Orbán’s government has now hit back, Reuters reported Tuesday, calling Clooney’s comments “foolish.”

“George Clooney is a good actor so deserves respect, but … nobody should treat him like a global political oracle,” foreign affairs spokesman Tamas Menczer told pro-Orbán news channel HirTV late on Monday. “He has people whispering in his ears.”

Government spokesman Ors Farkas also accused the actor of voicing the pro-immigration message of Hungarian-born U.S. liberal philanthropist and billionaire George Soros — a regular target of Orbán’s government.

Clooney said in a statement through an agent, shared with Hungarian media outlet Telex, that “the Orbán propaganda machine is lying, full stop,” adding he had met Soros just once and would be “ashamed” if he did not speak out publicly against “authoritarianism.”
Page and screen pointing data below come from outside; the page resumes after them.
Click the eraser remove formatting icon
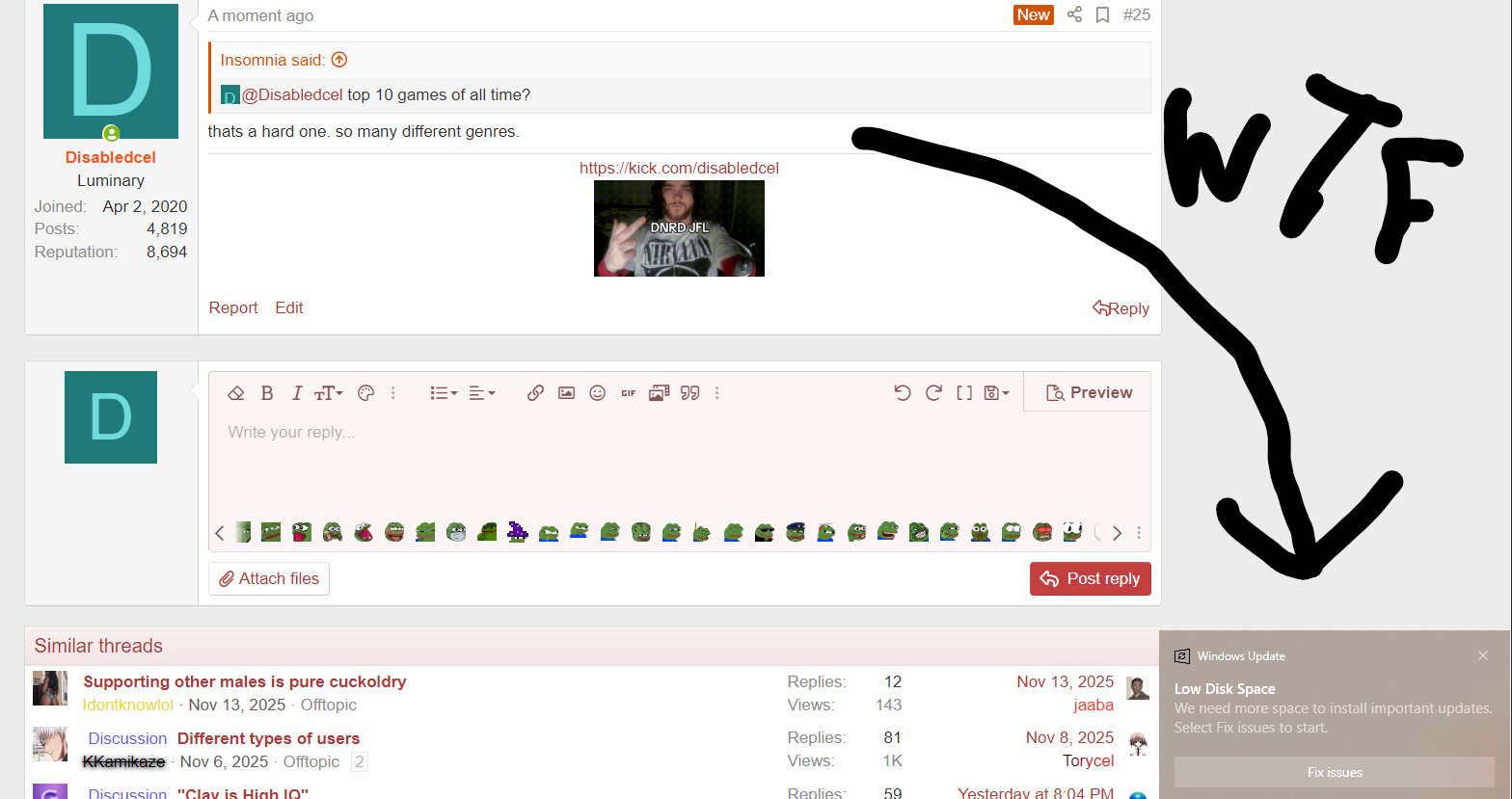The image size is (1512, 799). (235, 393)
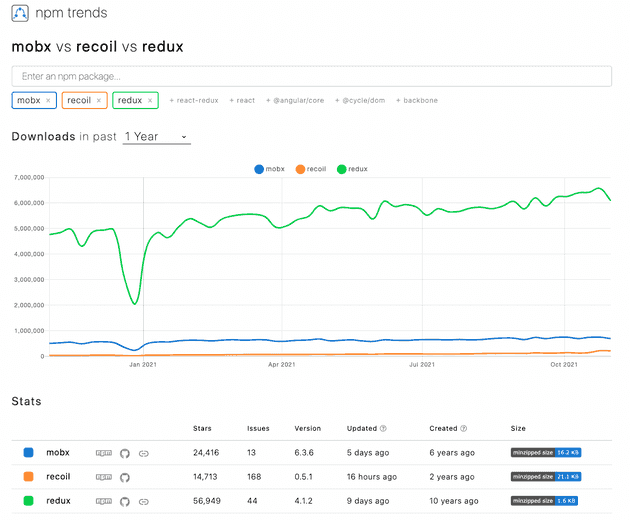Open mobx GitHub repository icon

click(x=125, y=453)
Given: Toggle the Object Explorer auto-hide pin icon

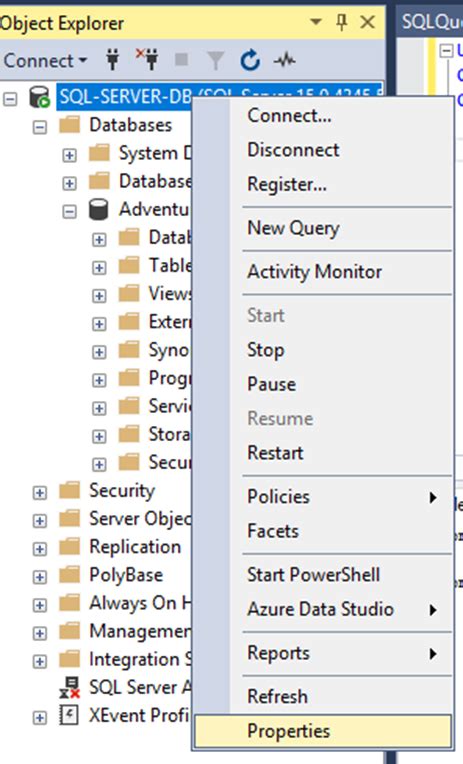Looking at the screenshot, I should [342, 22].
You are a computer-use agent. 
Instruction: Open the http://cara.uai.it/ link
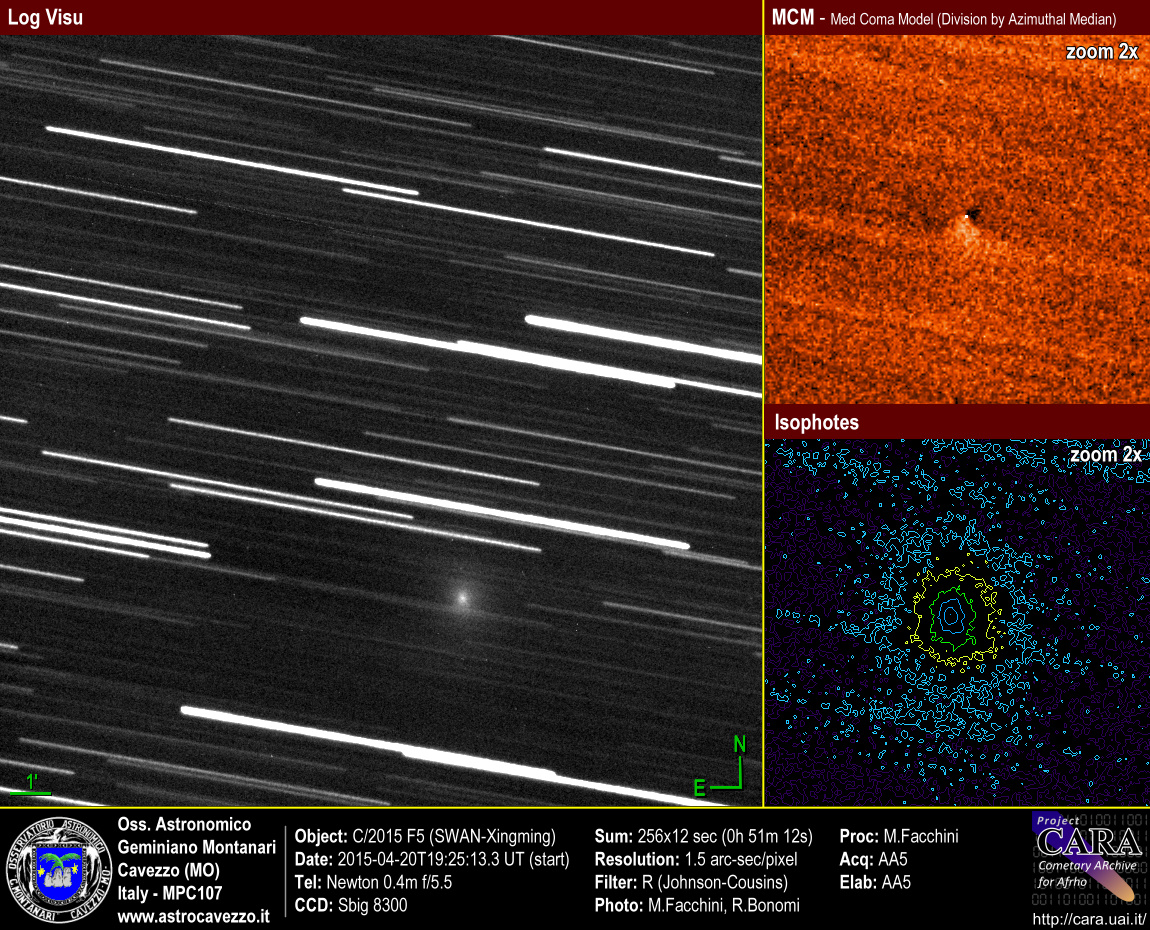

Clooney said he had visited Hungary in the early 2000s and felt that at that point, the country was a “shining example” of democratic success after the fall of the Soviet Union. “I look forward to the day that Hungary embraces what it once was.”

Orbán’s government has long butted heads with the EU over what Brussels sees as democratic backsliding in his country. He is also currently in a standoff along with his Polish counterpart against other European leaders over plans to install a mechanism that would tie EU funds in certain circumstances to rule of law principles under the bloc’s next long-term budget.